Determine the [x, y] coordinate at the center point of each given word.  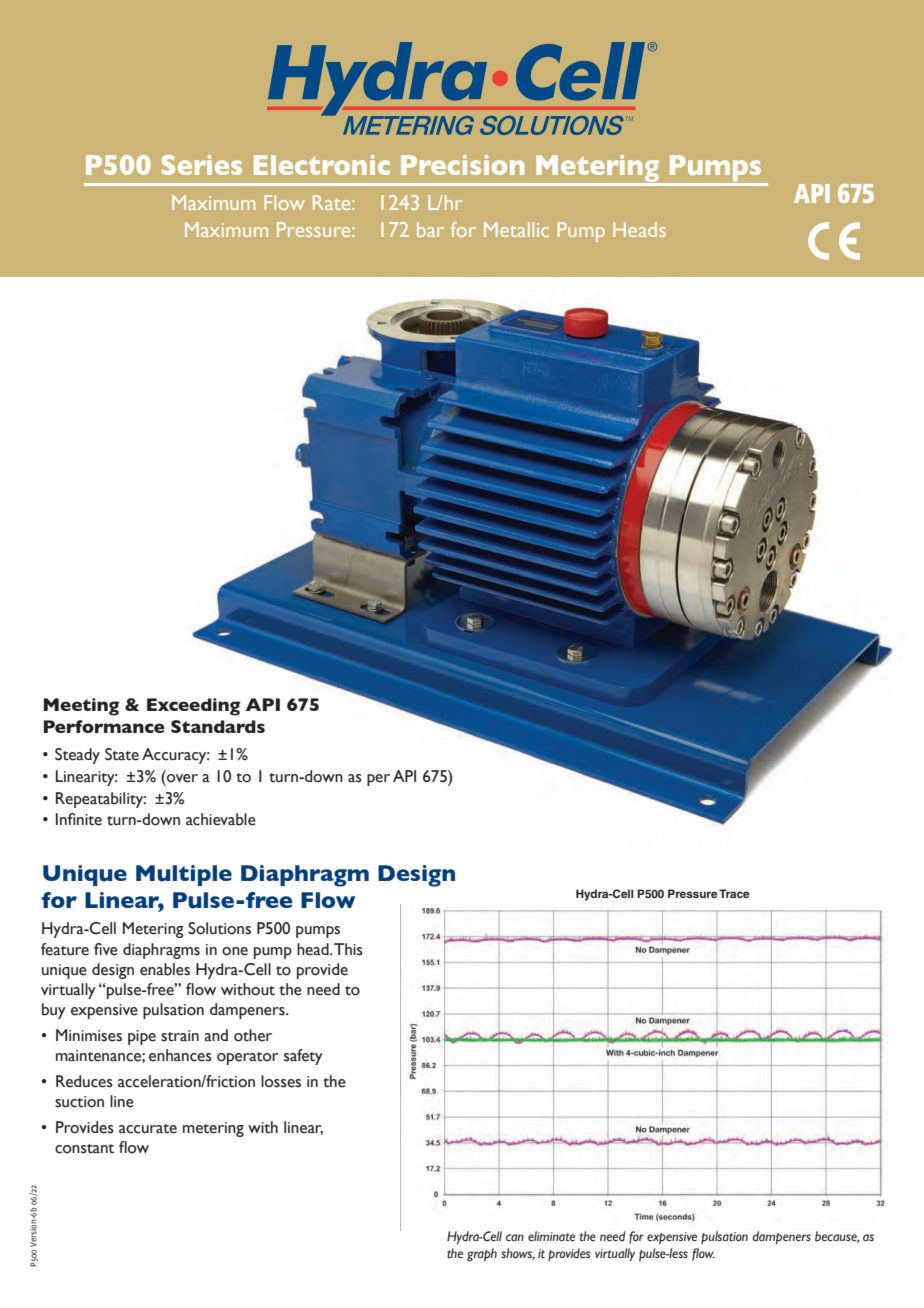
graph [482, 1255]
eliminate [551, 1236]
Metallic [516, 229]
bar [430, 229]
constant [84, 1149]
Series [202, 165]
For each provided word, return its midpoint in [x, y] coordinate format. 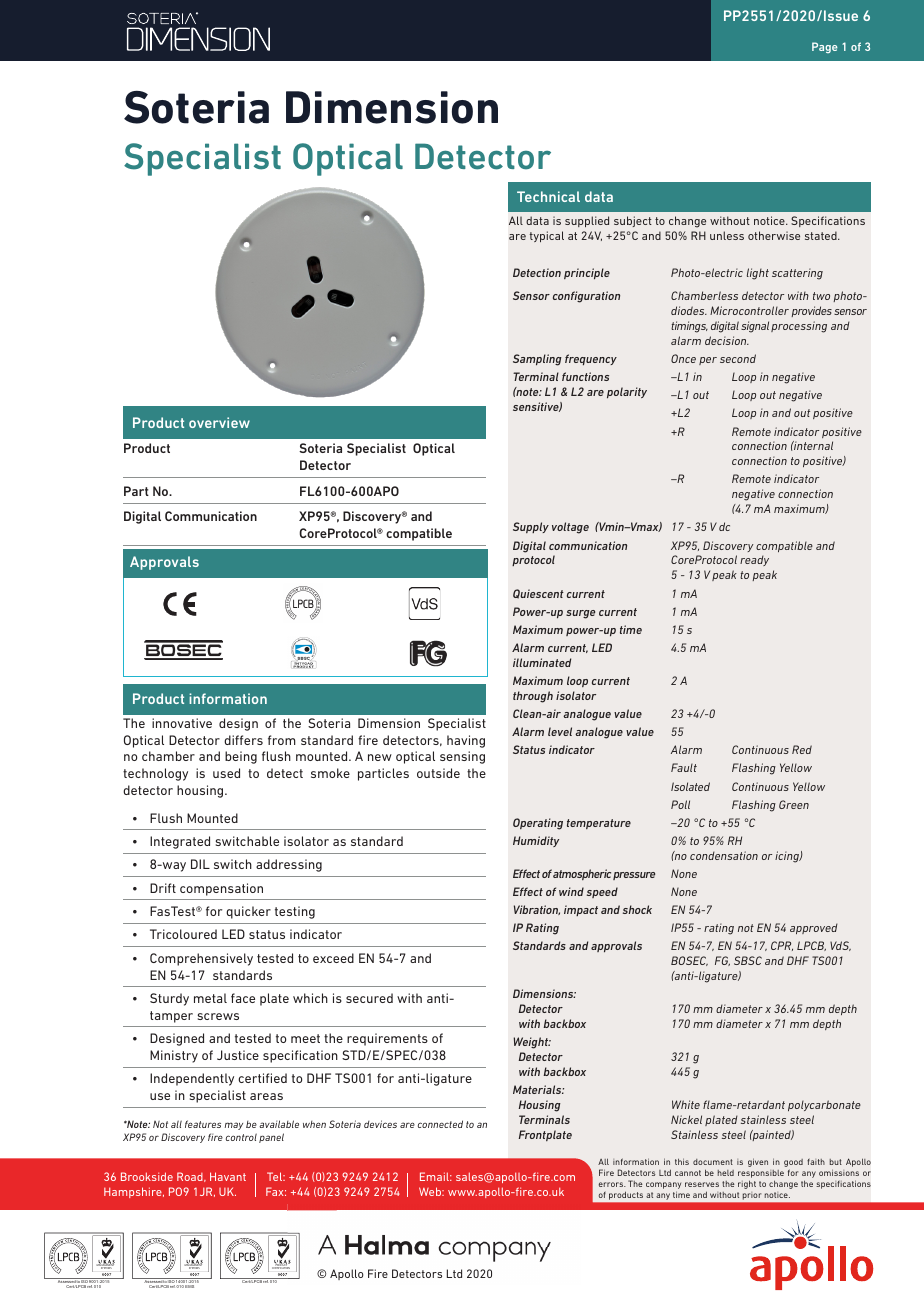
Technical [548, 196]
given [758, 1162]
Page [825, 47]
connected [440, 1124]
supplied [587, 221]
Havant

...

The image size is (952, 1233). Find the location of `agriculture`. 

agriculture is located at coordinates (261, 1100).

§ **WORK TO DO**
Identify every line of the records above that contains the string "agriculture", matching case exactly, and copy each such line in full.

§ **SOLUTION TO THE PROBLEM**
The image size is (952, 1233). Find the location of `agriculture`. 
agriculture is located at coordinates (261, 1100).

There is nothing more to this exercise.